Personal information
- Nickname: Half Pay Ziegler
- Born: August 12, 1939 (age 87) St. Louis, Missouri, U.S.
- Height: 6 ft 0 in (1.83 m)
- Weight: 185 lb (84 kg; 13.2 st)
- Sporting nationality: United States
- Residence: Orlando, Florida, U.S.

Career
- Turned professional: 1959
- Former tours: PGA Tour Champions Tour
- Professional wins: 7

Number of wins by tour
- PGA Tour: 3
- PGA Tour Champions: 2

Best results in major championships
- Masters Tournament: T3: 1976
- PGA Championship: T5: 1969
- U.S. Open: T8: 1970
- The Open Championship: DNP

= Larry Ziegler =

American professional golfer (born 1939)

Larry Ziegler (born August 12, 1939) is an American professional golfer who played on the PGA Tour and the Champions Tour.

== Early life ==
Ziegler was born in St. Louis and grew up in Creve Coeur, Missouri. He was one of 14 children; he had seven brothers and six sisters. He began as a caddie and worked his way up to head club pro.

== Professional career ==
In 1959, Ziegler turned professional.
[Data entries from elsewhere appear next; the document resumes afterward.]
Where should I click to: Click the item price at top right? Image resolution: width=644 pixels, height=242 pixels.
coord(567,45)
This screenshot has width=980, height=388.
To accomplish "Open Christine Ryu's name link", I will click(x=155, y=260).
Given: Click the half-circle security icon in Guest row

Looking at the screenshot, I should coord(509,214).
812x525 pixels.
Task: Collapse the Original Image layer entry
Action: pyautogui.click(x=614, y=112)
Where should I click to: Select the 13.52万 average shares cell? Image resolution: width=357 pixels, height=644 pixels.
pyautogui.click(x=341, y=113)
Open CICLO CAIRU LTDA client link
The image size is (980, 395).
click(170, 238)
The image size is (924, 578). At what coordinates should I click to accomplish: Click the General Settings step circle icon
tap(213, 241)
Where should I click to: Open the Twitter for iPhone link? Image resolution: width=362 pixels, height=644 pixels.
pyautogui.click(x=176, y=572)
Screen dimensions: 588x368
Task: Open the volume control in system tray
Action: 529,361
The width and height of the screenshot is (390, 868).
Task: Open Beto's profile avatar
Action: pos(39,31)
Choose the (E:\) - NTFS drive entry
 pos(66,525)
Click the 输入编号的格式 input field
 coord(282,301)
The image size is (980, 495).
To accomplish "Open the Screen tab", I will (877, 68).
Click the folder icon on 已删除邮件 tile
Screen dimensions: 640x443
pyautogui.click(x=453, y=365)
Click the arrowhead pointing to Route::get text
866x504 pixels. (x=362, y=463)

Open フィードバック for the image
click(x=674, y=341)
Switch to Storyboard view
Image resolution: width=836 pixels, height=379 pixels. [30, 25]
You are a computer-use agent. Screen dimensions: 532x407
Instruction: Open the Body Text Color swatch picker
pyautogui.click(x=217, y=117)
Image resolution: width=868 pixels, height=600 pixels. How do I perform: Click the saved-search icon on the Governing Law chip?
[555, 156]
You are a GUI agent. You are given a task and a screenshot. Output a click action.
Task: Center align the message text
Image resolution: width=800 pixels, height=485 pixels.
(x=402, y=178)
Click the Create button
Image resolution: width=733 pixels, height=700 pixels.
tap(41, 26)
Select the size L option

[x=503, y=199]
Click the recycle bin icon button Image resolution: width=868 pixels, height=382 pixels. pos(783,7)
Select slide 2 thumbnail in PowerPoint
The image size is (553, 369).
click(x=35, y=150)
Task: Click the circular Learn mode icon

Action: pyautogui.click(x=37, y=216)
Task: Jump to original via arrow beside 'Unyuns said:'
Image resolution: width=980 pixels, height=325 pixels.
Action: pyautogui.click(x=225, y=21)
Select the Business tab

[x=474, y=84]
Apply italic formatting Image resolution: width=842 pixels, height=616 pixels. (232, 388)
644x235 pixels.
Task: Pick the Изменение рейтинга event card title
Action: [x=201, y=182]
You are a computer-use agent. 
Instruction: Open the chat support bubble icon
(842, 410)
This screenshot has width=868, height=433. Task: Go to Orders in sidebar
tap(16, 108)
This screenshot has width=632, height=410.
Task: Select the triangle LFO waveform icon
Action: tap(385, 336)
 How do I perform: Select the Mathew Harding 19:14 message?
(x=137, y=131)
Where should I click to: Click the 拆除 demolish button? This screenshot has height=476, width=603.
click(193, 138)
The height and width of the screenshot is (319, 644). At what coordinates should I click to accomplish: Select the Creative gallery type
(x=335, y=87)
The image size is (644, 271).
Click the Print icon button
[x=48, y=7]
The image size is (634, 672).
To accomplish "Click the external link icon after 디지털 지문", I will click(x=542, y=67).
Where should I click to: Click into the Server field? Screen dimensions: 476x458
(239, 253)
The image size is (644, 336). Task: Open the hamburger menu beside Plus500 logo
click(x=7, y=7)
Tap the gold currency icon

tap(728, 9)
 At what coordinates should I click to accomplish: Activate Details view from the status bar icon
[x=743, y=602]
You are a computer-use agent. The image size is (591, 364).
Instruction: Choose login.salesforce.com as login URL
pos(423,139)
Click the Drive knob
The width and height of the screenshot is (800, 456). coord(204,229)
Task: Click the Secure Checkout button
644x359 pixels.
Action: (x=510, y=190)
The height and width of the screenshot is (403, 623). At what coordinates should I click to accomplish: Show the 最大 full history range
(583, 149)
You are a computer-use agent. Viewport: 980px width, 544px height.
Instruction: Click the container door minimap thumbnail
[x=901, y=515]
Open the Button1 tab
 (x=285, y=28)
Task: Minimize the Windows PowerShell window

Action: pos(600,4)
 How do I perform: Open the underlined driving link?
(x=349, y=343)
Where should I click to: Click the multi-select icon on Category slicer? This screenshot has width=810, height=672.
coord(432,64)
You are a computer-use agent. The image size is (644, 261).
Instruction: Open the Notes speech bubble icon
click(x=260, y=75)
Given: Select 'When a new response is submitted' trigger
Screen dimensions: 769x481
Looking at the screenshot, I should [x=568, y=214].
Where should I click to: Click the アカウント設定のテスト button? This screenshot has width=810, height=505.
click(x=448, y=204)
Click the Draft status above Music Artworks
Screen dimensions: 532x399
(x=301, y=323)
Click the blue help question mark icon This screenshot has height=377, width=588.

He had more than 40 top-10 finishes in PGA Tour events during his career including three wins. He had three top-10 finishes in major championships; his best was T3 at the Masters Tournament in 1976.

In 1969, Ziegler won the Michigan Golf Classic. Ziegler originally did not receive any prize money for his victory as the sponsors went bankrupt during the course of the tournament. However, in early 1970 the PGA Tour managed to pay Ziegler the $20,000 he earned.

After reaching the age of 50 in August 1989, Ziegler joined the Senior PGA Tour, where he has recorded over 20 top-10 finishes including two wins. Ziegler's two Senior PGA Tour wins were six years apart – a record for the Tour. His second victory, at the 1998 Saint Luke's Classic, occurred when Ziegler's caddie was Baseball Hall of Fame member George Brett.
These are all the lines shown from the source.